• **Exercise material**
═══
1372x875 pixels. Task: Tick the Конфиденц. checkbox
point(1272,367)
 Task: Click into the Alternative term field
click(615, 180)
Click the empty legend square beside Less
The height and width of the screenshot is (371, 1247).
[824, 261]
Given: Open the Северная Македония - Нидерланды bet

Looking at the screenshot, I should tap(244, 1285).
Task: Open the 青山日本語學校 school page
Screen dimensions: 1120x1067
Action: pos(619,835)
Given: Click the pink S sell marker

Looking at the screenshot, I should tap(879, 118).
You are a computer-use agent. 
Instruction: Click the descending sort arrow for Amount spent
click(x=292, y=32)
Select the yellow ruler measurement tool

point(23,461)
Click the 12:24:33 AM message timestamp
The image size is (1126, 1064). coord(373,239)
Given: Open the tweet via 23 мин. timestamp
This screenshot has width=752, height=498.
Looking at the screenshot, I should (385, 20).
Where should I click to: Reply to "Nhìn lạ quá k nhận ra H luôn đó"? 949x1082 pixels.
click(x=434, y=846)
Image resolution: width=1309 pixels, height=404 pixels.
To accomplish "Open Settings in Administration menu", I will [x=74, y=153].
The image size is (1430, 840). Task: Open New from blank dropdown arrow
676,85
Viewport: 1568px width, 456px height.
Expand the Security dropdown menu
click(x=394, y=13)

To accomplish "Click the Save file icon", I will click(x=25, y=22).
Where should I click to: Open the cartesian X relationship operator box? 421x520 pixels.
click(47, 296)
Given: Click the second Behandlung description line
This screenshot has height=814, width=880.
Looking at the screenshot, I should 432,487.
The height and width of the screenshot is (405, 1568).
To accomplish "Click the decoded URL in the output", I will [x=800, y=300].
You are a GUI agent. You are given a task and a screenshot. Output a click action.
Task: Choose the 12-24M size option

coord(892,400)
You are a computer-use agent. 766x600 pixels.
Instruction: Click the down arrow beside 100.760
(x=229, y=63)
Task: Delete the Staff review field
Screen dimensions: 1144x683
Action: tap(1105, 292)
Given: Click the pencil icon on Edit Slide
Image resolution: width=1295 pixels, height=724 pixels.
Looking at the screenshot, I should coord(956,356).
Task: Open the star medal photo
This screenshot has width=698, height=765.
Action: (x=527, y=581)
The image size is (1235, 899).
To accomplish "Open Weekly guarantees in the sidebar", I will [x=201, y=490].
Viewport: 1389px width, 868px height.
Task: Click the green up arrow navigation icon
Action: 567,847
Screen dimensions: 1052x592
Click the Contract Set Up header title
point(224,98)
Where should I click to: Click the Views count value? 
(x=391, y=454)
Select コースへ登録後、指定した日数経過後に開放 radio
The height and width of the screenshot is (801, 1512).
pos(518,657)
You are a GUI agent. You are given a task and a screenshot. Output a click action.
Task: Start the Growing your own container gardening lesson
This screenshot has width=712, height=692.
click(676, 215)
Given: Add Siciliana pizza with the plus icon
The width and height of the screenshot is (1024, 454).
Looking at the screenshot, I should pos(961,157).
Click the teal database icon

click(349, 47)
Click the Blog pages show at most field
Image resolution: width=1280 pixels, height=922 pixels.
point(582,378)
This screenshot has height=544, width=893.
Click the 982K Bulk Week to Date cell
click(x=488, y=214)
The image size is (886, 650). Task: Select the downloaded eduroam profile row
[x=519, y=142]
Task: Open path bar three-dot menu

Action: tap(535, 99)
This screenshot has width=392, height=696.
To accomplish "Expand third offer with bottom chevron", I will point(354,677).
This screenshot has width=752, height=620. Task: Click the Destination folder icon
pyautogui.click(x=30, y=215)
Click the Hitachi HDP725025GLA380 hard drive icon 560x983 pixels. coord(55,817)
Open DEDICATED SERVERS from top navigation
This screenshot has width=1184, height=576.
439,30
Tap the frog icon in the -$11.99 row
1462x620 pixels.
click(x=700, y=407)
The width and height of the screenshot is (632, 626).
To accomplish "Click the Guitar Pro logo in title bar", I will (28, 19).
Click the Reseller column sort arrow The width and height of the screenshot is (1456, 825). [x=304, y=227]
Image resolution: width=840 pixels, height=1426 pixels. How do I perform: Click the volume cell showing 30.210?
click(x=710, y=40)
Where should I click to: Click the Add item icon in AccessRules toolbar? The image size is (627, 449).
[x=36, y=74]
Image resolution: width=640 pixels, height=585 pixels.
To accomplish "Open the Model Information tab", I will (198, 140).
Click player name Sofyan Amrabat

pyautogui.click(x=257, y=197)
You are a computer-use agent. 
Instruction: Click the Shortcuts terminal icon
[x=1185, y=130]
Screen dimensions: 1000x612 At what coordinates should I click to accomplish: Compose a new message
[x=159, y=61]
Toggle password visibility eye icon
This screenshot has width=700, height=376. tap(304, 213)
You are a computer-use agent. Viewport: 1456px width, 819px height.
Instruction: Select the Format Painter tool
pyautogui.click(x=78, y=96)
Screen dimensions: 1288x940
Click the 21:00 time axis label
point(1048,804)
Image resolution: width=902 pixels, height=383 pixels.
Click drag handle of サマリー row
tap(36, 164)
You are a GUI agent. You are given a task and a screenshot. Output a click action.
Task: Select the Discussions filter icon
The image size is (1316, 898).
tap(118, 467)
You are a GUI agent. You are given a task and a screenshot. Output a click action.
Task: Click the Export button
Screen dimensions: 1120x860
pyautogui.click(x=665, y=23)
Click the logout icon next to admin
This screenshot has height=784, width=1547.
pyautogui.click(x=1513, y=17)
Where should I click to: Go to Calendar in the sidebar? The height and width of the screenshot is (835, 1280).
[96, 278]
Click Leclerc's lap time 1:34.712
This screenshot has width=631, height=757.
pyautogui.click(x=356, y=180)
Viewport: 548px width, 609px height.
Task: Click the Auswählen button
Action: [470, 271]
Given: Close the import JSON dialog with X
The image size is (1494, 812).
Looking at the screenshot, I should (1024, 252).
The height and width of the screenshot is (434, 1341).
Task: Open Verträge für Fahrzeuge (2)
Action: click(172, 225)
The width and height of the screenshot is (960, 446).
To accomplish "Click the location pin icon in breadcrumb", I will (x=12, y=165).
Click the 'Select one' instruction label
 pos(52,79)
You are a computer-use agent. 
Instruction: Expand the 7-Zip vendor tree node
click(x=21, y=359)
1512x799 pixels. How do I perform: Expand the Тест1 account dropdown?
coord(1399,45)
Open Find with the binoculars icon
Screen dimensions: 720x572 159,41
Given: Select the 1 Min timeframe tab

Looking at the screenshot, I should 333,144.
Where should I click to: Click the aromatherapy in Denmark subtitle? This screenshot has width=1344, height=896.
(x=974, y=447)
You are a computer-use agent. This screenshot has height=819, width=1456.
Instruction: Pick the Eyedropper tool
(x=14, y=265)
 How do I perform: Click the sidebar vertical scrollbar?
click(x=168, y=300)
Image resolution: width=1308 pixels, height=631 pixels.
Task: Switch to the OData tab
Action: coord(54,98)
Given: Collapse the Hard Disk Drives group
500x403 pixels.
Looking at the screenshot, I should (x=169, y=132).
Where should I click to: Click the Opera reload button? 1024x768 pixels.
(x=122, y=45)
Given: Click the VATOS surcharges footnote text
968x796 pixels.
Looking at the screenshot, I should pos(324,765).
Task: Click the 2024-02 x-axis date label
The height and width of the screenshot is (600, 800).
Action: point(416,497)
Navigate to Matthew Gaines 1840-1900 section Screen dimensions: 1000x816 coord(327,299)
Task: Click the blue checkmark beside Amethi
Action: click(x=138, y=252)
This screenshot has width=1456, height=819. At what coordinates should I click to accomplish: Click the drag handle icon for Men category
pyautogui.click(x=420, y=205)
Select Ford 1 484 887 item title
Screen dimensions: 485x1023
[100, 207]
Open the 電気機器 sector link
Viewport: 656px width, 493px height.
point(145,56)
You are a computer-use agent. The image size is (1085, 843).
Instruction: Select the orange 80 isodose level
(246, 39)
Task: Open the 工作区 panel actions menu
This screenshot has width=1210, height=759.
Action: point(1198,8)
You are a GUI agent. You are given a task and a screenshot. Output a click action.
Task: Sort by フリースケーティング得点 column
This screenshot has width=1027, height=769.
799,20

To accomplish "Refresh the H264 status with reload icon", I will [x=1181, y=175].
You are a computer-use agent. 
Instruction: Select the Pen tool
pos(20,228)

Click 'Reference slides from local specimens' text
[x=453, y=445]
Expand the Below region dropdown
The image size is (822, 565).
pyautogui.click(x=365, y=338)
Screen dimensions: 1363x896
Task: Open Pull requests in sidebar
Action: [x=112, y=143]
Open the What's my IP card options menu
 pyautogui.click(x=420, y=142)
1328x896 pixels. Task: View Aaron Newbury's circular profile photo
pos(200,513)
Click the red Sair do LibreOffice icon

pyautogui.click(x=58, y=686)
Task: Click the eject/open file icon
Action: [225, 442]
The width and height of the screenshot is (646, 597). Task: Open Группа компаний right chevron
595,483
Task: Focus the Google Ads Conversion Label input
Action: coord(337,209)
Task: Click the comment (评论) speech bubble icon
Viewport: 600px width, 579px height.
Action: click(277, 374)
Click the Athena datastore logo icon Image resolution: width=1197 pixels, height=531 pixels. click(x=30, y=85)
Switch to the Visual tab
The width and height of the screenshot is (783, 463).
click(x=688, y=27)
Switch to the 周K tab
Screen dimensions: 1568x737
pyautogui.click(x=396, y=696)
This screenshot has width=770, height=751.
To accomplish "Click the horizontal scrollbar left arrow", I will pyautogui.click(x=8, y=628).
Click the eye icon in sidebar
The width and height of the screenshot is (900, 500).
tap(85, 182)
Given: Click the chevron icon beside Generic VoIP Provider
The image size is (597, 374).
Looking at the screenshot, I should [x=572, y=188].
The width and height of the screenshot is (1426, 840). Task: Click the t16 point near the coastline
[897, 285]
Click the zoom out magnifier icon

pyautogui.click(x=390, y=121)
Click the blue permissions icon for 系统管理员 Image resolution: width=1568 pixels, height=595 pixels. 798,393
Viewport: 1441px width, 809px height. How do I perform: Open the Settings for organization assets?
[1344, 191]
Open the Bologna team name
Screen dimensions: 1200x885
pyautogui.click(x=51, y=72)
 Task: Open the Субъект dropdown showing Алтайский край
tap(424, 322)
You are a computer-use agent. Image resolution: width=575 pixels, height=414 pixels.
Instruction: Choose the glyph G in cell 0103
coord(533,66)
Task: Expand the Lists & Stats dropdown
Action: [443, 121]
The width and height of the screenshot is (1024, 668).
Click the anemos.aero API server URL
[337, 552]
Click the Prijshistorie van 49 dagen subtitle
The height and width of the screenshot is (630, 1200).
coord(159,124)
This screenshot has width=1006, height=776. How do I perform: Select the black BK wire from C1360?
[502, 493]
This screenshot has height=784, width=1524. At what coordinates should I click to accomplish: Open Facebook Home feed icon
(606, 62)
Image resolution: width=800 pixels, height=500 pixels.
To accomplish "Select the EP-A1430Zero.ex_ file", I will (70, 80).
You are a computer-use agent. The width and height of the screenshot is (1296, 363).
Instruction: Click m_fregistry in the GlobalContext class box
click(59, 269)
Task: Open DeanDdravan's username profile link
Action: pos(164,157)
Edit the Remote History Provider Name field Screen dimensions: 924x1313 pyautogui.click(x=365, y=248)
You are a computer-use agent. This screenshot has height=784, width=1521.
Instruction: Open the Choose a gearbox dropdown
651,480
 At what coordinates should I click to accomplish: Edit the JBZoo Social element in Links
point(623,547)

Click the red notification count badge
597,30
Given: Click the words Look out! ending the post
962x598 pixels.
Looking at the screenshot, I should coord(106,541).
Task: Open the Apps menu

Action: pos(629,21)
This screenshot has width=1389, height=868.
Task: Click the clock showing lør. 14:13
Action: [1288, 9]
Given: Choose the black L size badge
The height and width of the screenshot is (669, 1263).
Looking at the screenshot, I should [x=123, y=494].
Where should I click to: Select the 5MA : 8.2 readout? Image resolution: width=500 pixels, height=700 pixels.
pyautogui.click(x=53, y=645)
═══
• **Given instruction**
Convert the records into a numbered list, beginning at the line that contains "Screen dimensions: 1000x612" and stopping after the line that contains "coord(1399,45)", with blank lines left out.

• **Written answer**
1. Screen dimensions: 1000x612 At what coordinates should I click to accomplish: Compose a new message
2. [x=159, y=61]
3. Toggle password visibility eye icon
4. This screenshot has width=700, height=376. tap(304, 213)
5. You are a computer-use agent. Viewport: 1456px width, 819px height.
6. Instruction: Select the Format Painter tool
7. pyautogui.click(x=78, y=96)
8. Screen dimensions: 1288x940
9. Click the 21:00 time axis label
10. point(1048,804)
11. Image resolution: width=902 pixels, height=383 pixels.
12. Click drag handle of サマリー row
13. tap(36, 164)
14. You are a GUI agent. You are given a task and a screenshot. Output a click action.
15. Task: Select the Discussions filter icon
16. The image size is (1316, 898).
17. tap(118, 467)
18. You are a GUI agent. You are given a task and a screenshot. Output a click action.
19. Task: Click the Export button
20. Screen dimensions: 1120x860
21. pyautogui.click(x=665, y=23)
22. Click the logout icon next to admin
23. This screenshot has height=784, width=1547.
24. pyautogui.click(x=1513, y=17)
25. Where should I click to: Go to Calendar in the sidebar? The height and width of the screenshot is (835, 1280).
26. [96, 278]
27. Click Leclerc's lap time 1:34.712
28. This screenshot has width=631, height=757.
29. pyautogui.click(x=356, y=180)
30. Viewport: 548px width, 609px height.
31. Task: Click the Auswählen button
32. Action: [470, 271]
33. Given: Close the import JSON dialog with X
34. The image size is (1494, 812).
35. Looking at the screenshot, I should (1024, 252).
36. The height and width of the screenshot is (434, 1341).
37. Task: Open Verträge für Fahrzeuge (2)
38. Action: click(172, 225)
39. The width and height of the screenshot is (960, 446).
40. To accomplish "Click the location pin icon in breadcrumb", I will (x=12, y=165).
41. Click the 'Select one' instruction label
42.  pos(52,79)
43. You are a computer-use agent. 
44. Instruction: Expand the 7-Zip vendor tree node
45. click(x=21, y=359)
46. 1512x799 pixels. How do I perform: Expand the Тест1 account dropdown?
47. coord(1399,45)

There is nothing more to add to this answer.